=== Begin Enclosure ===

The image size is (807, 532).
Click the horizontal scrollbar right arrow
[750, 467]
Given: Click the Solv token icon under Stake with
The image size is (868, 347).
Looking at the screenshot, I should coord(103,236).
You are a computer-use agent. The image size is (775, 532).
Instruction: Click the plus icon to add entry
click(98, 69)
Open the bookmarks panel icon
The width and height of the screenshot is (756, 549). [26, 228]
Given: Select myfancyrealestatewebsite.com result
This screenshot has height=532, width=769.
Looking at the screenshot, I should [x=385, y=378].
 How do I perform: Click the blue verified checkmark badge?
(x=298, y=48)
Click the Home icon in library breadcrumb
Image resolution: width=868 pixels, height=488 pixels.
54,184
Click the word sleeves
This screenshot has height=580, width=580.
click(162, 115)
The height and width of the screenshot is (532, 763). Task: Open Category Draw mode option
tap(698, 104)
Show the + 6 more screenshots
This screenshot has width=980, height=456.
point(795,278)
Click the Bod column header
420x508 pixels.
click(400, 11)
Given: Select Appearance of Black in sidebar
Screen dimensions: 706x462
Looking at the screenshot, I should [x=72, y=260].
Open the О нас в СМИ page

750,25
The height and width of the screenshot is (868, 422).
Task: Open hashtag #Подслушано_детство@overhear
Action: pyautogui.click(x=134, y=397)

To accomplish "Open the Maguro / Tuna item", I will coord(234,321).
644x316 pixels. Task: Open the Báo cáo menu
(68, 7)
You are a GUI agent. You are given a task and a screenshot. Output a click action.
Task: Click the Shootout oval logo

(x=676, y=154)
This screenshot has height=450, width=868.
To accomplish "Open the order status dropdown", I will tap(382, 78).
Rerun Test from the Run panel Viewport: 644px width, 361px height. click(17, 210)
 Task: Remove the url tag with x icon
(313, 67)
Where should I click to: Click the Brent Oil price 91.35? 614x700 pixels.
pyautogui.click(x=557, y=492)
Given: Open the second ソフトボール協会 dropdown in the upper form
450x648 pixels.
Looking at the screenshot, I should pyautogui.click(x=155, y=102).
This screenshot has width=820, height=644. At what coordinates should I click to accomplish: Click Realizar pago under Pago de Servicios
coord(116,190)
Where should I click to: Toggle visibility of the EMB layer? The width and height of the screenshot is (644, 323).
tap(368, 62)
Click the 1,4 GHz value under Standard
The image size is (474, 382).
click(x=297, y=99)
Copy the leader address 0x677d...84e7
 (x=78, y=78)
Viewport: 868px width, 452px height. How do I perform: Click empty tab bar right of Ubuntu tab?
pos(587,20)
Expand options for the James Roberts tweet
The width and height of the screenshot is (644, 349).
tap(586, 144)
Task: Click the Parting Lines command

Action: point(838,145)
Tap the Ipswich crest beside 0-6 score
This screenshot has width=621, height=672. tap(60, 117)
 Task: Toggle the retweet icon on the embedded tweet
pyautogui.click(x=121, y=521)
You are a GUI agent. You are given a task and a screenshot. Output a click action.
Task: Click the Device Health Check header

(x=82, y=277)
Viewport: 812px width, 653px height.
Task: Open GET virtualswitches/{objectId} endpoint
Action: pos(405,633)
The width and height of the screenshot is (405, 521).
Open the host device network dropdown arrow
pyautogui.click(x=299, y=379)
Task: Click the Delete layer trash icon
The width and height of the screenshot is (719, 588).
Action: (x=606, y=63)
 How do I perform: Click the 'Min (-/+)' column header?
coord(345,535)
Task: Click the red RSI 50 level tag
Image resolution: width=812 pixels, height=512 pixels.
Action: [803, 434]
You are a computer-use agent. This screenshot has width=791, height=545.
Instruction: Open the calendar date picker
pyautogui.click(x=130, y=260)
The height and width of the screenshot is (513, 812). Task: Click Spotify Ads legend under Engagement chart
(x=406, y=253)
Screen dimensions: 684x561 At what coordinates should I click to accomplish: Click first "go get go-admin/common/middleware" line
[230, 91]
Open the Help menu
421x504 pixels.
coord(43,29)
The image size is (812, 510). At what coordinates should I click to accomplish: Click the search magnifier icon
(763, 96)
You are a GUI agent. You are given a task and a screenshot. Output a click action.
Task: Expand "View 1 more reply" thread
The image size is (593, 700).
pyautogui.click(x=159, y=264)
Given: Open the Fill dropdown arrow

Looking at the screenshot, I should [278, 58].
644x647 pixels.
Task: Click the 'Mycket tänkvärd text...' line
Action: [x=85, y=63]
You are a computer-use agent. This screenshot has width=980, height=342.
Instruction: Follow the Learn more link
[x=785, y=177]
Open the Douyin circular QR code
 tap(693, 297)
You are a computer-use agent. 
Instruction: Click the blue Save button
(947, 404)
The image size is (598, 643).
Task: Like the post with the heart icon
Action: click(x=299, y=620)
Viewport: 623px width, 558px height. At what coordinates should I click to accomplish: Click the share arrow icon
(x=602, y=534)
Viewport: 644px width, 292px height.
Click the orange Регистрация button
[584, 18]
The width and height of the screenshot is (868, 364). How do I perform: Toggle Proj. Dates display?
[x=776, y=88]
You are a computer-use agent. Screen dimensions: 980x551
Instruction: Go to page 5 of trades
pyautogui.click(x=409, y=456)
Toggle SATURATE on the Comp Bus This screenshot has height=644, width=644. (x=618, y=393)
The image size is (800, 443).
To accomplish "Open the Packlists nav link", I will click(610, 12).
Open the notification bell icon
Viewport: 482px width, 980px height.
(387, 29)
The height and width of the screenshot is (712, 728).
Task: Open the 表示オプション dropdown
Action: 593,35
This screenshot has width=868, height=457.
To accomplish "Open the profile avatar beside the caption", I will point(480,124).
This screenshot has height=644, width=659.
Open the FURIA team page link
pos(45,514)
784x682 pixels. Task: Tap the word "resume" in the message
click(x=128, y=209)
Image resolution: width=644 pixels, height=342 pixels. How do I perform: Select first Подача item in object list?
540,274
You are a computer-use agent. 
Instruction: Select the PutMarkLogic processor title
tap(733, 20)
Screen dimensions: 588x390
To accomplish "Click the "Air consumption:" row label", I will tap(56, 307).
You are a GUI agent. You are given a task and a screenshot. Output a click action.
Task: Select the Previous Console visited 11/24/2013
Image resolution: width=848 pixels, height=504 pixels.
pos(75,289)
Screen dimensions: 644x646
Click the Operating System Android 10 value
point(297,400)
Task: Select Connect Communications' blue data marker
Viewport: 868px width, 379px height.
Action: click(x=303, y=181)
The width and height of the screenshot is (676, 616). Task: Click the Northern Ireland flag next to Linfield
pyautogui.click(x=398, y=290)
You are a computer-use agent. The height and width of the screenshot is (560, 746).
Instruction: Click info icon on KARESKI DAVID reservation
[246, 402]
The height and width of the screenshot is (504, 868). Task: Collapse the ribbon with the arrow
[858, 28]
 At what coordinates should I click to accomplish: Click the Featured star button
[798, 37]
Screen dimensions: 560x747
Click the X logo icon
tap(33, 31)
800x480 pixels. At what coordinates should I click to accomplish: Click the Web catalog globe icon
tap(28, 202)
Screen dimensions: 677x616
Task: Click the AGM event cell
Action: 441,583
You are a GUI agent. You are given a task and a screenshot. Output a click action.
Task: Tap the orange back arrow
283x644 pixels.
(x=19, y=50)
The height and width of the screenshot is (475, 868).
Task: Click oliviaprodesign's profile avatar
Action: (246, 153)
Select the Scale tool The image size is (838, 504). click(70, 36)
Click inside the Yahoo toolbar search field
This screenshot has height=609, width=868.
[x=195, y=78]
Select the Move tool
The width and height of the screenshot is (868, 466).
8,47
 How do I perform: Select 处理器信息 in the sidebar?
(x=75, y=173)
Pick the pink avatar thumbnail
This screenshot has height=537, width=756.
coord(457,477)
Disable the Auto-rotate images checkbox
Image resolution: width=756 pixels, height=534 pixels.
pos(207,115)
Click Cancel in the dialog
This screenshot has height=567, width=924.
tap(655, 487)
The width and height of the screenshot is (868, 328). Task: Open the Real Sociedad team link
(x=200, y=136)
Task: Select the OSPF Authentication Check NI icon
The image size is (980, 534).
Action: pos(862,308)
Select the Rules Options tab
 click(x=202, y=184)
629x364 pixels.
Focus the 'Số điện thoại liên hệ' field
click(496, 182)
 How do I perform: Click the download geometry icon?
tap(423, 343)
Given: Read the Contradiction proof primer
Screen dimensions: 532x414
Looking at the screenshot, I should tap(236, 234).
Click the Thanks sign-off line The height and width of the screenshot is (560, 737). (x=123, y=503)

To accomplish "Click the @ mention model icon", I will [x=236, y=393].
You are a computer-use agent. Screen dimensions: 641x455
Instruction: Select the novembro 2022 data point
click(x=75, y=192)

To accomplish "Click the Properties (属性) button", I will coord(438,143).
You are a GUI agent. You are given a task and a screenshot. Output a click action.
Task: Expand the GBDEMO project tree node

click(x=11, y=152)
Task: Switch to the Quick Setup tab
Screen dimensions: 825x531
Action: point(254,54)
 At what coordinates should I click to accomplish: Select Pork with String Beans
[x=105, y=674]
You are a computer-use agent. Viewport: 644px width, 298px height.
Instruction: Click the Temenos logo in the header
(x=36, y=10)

=== End Enclosure ===

GOAL OF THE EXERCISE:
For every line of the data above that contains "computer", copy that line.

TASK SOLUTION:
You are a computer-use agent. The image size is (775, 532).
You are a computer-use agent. This screenshot has width=791, height=545.
You are a computer-use agent. This screenshot has width=980, height=342.
You are a computer-use agent. 
You are a computer-use agent. Screen dimensions: 980x551
You are a computer-use agent. 
You are a computer-use agent. The height and width of the screenshot is (560, 746).
You are a computer-use agent. Screen dimensions: 641x455
You are a computer-use agent. Viewport: 644px width, 298px height.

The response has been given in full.